A new study by Associate Professor of Accountancy Lucile Faurel and colleagues from Hong Kong Polytechnic University, the University of California Irvine, and the University of California Los Angeles shows how trademarks can be a better measure of innovation than patents for some industries. Other researchers studying innovation have primarily focused on patents, mainly from scientific and technological sectors heavy on research and development. But Faurel's team notes that more than half of S&P 1500 firms don't report conducting R&D activities, and nearly half don't register patents — yet these are still highly innovative companies.
Faurel and her colleagues argue that innovation should include new products and services from such companies. Financial services firms, for example, have long been devising new securities, new ways of investing, and new banking and payment methods. Beverage companies keep coming up with new recipes and containers for their products. The researchers also point to the success of new business models, such as Uber's idea of ridesharing and Netflix's twist on movie rentals.
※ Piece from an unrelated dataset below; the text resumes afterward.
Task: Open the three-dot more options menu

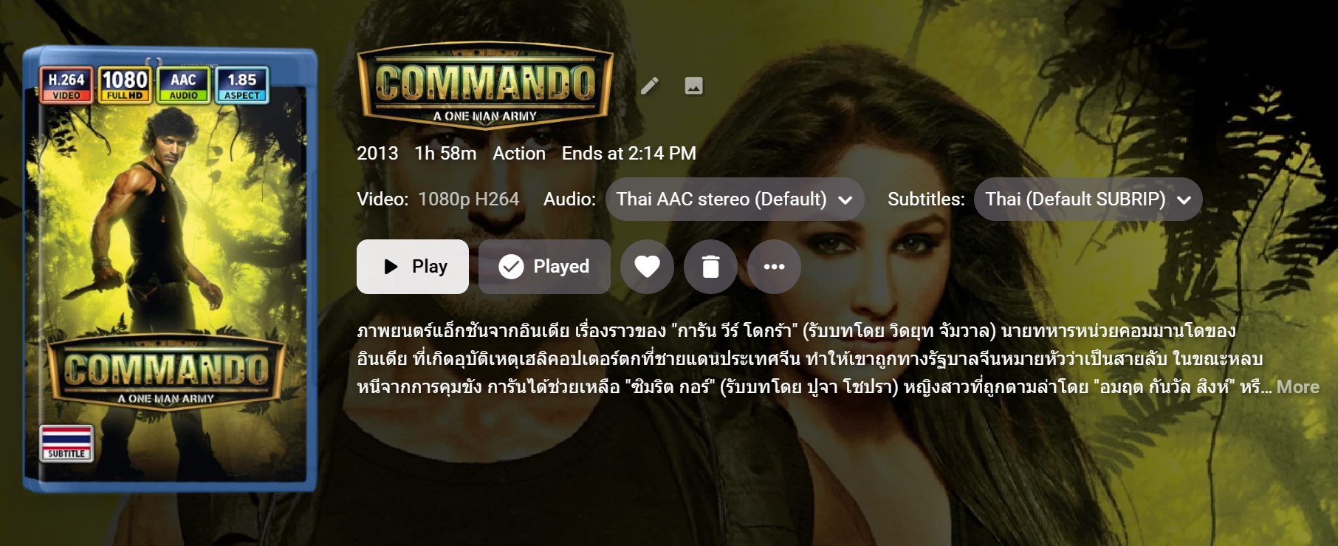Action: tap(774, 267)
In short, the team wants to take a broader look at "product development innovation." Surveys have shown that CEOs rank product development as highly important for their companies' innovation, growth, and performance.
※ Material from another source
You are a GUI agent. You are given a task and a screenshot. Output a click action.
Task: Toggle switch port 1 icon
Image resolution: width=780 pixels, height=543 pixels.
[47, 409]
"When you think of all the other firms in the economy, there are so many other types of innovation that are being done," Faurel says. "And that's where we bring in, 'Oh, how about other measures of innovation?' We're not trying to replace patents or R&D … but still, R&D and patents are pursued by high-tech firms and industries, and that's a tiny subset of the economy, versus trademarks are pursued by almost every firm in every industry in the economy."
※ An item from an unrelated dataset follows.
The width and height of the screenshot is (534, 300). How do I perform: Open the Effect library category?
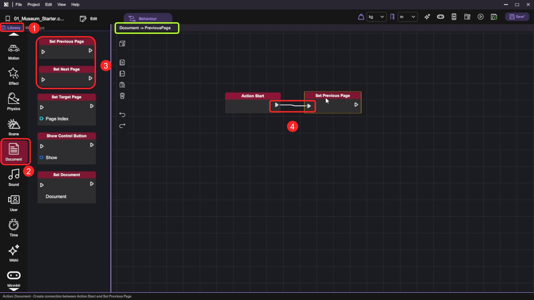pyautogui.click(x=14, y=77)
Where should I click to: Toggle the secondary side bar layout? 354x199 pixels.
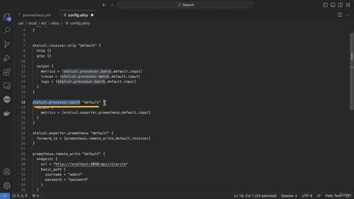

Besides introducing product trademarks to capture product development innovation as another measure of innovation, the researchers examine if incentives such as stock options motivate CEOs to push for innovative products and if developing these products improves companies' financial performance.
"The three main questions we are after," Faurel says, "are: To what extent is product development innovation a risky, innovative activity? Can or should we incentivize top managers to pursue this activity? And is product development innovation related to future firm performance?"
Their findings break new ground in expanding the definition of innovation to include product development innovation. They show that product development innovation, captured by product trademarks, is a risky, innovative activity that improves future firm performance and is motivated using risk-taking incentives in CEO compensation.
The researchers use trademark data from the U.S. Patent and Trademark Office to measure such innovation. Companies file for trademarks — words, phrases, symbols, and designs that distinguish a source of goods — when they have new products or new models of existing products.
The team compiles a set of nearly 106,000 new trademarks filed by Standard & Poor's 1500 largest publicly traded companies between 1993 and 2011. Seeking a more accurate measure of product innovation, they delete logos, sounds, and longer slogans, all of which they deem marketing trademarks. This results in a sample of over 70,000 trademarks for new products, services, and brand names. These new product trademarks come from nearly 2,300 firms covering a range of industries, from recreational products and retail to business services and computers. High-patent sectors with 15 or more patents per year account for 52% of new trademarks, and low-patent industries with fewer than 15 patents per year — account for 48%.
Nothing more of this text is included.